Exercise task 1
Answer these questions using the image ratio features page.
(a) Which two kinds of variation does the page say existing texture features have problems with?
(b) How many key points are used to compute the FAP parameters?
(c) In which decade did Ekman and Friesen launch facial-expression-related research?

═════ Provided passage ═════

04-12-2012, 12:30 PM
Image Ratio Features for Facial Expression Recognition Application
image ratio.pdf (Size: 788.09 KB / Downloads: 37)
Abstract
Video-based facial expression recognition is a challenging
problem in computer vision and human–computer interaction.
To target this problem, texture features have been
extracted and widely used, because they can capture image intensity
changes raised by skin deformation. However, existing
texture features encounter problems with albedo and lighting
variations. To solve both problems, we propose a new texture
feature called image ratio features. Compared with previously
proposed texture features, e.g., high gradient component features,
image ratio features are more robust to albedo and lighting variations.
In addition, to further improve facial expression recognition
accuracy based on image ratio features, we combine image
ratio features with facial animation parameters (FAPs), which
describe the geometric motions of facial feature points. The performance
evaluation is based on the Carnegie Mellon University
Cohn–Kanade database, our own database, and the Japanese
Female Facial Expression database. Experimental results show
that the proposed image ratio feature is more robust to albedo and
lighting variations, and the combination of image ratio features
and FAPs outperforms each feature alone.
INTRODUCTION
IN THE PAST decade, much progress has been made on face
recognition [1]–[4]. However, computational facial expression
analysis is still a challenging and attractive research topic
in computer vision and intelligent human–computer interaction
(HCI). Facial-expression-related research was launched by
Ekman and Friesen [5] in the 1970s. In Ekman’s early work,
face actions were described in terms of the Facial Action
Coding System (FACS) [7], and facial expressions were semantically
coded with respect to seven basic but “universal”
dimensions, i.e., neutral, anger, disgust, fear, joy, sadness,
and surprise. However, in practice, automatic facial expression
recognition by computer did not really begin until 1990s.
Most approaches [9]–[17] are based on Ekman’s theory for
developing intelligent HCI at the current stage, although some
researchers proposed approaches based on other emotion models,
e.g., the valence/arousal dimensional model [8].
SYSTEM OVERVIEW
Fig. 1 shows an overview of our system. Our comprehensive
facial expression parameters consist of two subsets: 1) FAPs
and 2) Skin Deformation Parameters (SDPs).
Both the FAPs inMPEG-4 [30] and the AUs in FACS [7] can
be used to describe the facial action. We choose FAPs, instead
of AUs, in FACS, because 1) FAPs are standard in ISO/IEC
developed by MPEG (Moving Picture Experts Group); and
2) FAPs concisely represent the geometric evolution of the
facial expression, including the asymmetric one using 66 lowlevel
parameters. They are adequate for describing the facial
feature motions. In fact, not all of these 66 low-level FAPs
are necessary for facial expression recognition. In this work,
a subset of the low-level FAPs, which are relevant to expression
recognition, are extracted, as shown in Table I. Twenty-seven
key points are used to compute these parameters (Fig. 2). The
intensity of FAPs is described by FAP units (FAPUs), which are
also defined in MPEG-4 standard.
CONCLUSION
In this paper, we have proposed image ratio features for facial
expression recognition. Image ratio features effectively capture
image intensity changes due to skin deformations. Compared
with the previously proposed high gradient component features,
image ratio features are more robust to albedo and lighting
variations. Thorough experimental results have demonstrated
that image ratio features significantly improve facial expression
recognition performance when there are large lighting and
albedo variations. In addition, we have developed an expression
recognition system that combines image ratio features with
FAPs. We have shown that the combination of image ratio
features and FAPs outperforms each feature alone, and the
combined system is effective at handling both symmetric and
asymmetric facial expressions.

═════ Provided data ═════

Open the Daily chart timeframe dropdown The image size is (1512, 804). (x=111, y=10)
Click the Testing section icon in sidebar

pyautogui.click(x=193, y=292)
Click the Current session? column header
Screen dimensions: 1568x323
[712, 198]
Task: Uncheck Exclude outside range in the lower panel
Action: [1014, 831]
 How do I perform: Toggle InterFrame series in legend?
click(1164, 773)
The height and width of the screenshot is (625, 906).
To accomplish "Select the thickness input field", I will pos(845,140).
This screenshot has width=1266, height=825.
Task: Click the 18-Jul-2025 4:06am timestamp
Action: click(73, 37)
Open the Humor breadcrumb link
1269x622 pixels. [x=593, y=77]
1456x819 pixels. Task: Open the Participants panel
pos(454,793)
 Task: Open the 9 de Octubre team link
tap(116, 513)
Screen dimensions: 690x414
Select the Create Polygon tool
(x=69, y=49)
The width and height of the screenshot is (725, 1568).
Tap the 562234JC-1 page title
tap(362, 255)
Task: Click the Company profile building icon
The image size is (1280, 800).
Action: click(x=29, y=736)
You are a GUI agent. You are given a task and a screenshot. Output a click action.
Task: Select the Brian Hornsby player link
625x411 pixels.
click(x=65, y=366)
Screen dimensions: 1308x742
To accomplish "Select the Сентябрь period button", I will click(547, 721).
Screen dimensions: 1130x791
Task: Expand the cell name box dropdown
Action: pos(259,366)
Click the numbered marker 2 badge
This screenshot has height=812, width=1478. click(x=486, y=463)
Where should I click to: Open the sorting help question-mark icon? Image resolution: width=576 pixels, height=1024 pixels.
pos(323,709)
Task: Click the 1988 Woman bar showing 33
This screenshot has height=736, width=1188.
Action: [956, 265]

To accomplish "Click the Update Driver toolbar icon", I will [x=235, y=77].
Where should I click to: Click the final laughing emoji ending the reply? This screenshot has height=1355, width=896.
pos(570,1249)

═════

Exercise task 2
Transcribe the rows exactly, from the first row through the line that contains "click(1164, 773)", inclusive.

Expected output 1
(a) Albedo and lighting variations
(b) Twenty-seven
(c) The 1970s

Expected output 2
Open the Daily chart timeframe dropdown The image size is (1512, 804). (x=111, y=10)
Click the Testing section icon in sidebar

pyautogui.click(x=193, y=292)
Click the Current session? column header
Screen dimensions: 1568x323
[712, 198]
Task: Uncheck Exclude outside range in the lower panel
Action: [1014, 831]
 How do I perform: Toggle InterFrame series in legend?
click(1164, 773)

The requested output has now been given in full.